● What you need to do: Reproduce every line of the entries below word for word, omitting the pictures.

★ ★ ★ ★ ★

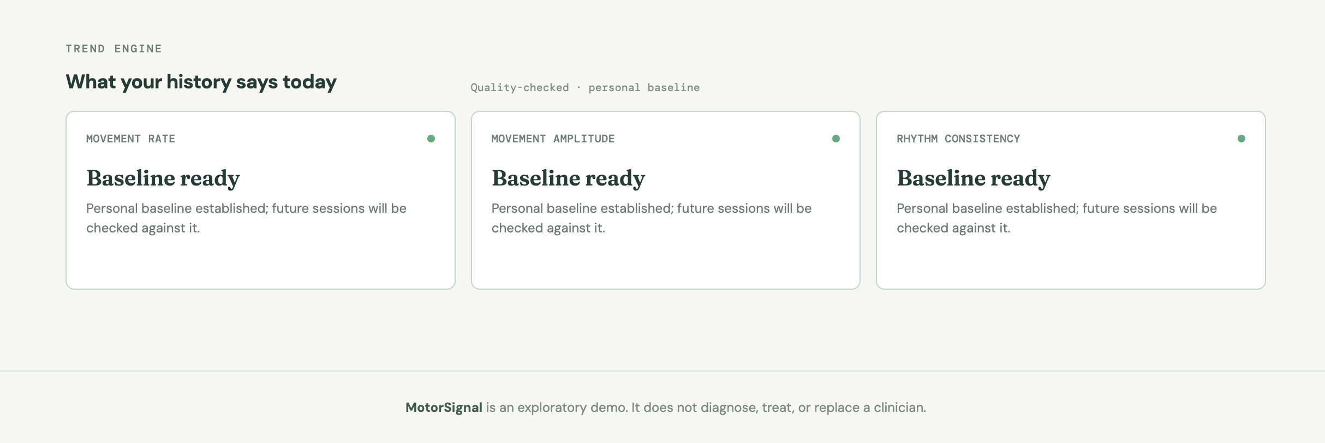Select the Movement Rate label
The width and height of the screenshot is (1325, 443).
130,139
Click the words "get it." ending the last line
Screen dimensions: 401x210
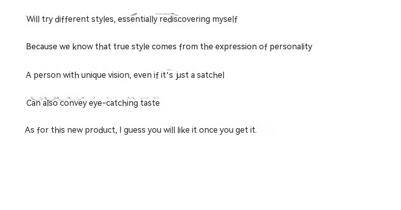pyautogui.click(x=246, y=130)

★ ★ ★ ★ ★

● Answer to this problem:
Select the Movement Rate label
The width and height of the screenshot is (1325, 443).
130,139
Click the words "get it." ending the last line
Screen dimensions: 401x210
pyautogui.click(x=246, y=130)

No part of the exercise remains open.